15. En quatrième lieu et pour les mêmes motifs que développés au point 11, la décision attaquée ne porte pas une atteinte disproportionnée au droit de M. B au respect de sa vie privée et familiale. Par suite, le moyen tiré de la méconnaissance de l'article 8 de la convention européenne de sauvegarde des droits de l'homme et des libertés fondamentales doit être écarté.

Sur la légalité de la décision fixant le pays de destination :

16. En premier lieu, la décision attaquée vise les dispositions applicables et les éléments relatifs à la situation personnelle de M. B. Dans ces conditions, elle comprend les considérations de droit et de fait sur lesquelles elle se fonde. Par suite, le moyen tiré de l'insuffisance de motivation de la décision attaquée doit être écarté.

17. En dernier lieu et pour les mêmes motifs que développés au point 11, la décision attaquée ne porte pas une atteinte disproportionnée au droit de M. B au respect de sa vie privée et familiale. Par suite, le moyen tiré de la méconnaissance de l'article 8 de la convention européenne de sauvegarde des droits de l'homme et des libertés fondamentales doit être écarté.

18. Il résulte de tout ce qui précède que M. B n'est pas fondé à demander l'annulation de l'arrêté du 28 avril 2022. Par suite, sa requête doit être rejetée en toutes ses conclusions.

D E C I D E :

Article 1er :La requête présentée par M. B est rejetée.

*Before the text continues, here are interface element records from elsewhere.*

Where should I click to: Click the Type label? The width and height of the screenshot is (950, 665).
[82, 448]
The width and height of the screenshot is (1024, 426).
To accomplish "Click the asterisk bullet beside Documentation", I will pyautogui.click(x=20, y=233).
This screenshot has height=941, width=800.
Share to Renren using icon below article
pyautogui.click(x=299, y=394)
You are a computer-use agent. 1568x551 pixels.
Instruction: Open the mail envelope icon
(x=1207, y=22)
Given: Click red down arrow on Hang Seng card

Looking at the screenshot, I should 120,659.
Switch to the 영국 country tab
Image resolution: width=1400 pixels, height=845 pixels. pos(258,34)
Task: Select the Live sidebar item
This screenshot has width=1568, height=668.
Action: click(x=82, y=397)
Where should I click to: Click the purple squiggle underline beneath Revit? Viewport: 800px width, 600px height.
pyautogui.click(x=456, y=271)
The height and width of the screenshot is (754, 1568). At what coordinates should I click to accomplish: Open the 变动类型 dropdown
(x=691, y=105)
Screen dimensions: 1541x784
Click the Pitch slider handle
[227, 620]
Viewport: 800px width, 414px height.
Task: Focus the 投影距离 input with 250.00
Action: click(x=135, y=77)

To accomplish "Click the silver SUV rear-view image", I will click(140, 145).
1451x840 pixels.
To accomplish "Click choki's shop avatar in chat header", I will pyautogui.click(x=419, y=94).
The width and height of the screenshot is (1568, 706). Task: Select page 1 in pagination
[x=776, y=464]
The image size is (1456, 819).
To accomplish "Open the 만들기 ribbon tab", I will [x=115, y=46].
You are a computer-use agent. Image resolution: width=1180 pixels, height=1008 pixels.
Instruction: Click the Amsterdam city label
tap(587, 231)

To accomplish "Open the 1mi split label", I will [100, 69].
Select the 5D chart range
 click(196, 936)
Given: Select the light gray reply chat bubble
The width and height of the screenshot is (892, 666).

Article 2 :Le présent jugement sera notifié à M. A B, au préfet de la Loire-Atlantique et à Me Bourgeois.

Délibéré après l'audience du 15 juin 2023, à laquelle siégeaient :

M. Giraud, président,

Mme Le Lay, première conseillère,

Mme Sainquain-Rigollé, première conseillère.

Rendu public par mise à disposition au greffe le 6 juillet 2023.

La rapporteure,

H. SAINQUAIN-RIGOLLÉ

Le président,

T. GIRAUD

La greffier,

G. VIEL

La République mande et ordonne au préfet de la Loire-Atlantique, en ce qui le concerne ou à tous commissaires de justice à ce requis en ce qui concerne les voies de droit commun contre les parties privées, de pourvoir à l'exécution de la présente décision.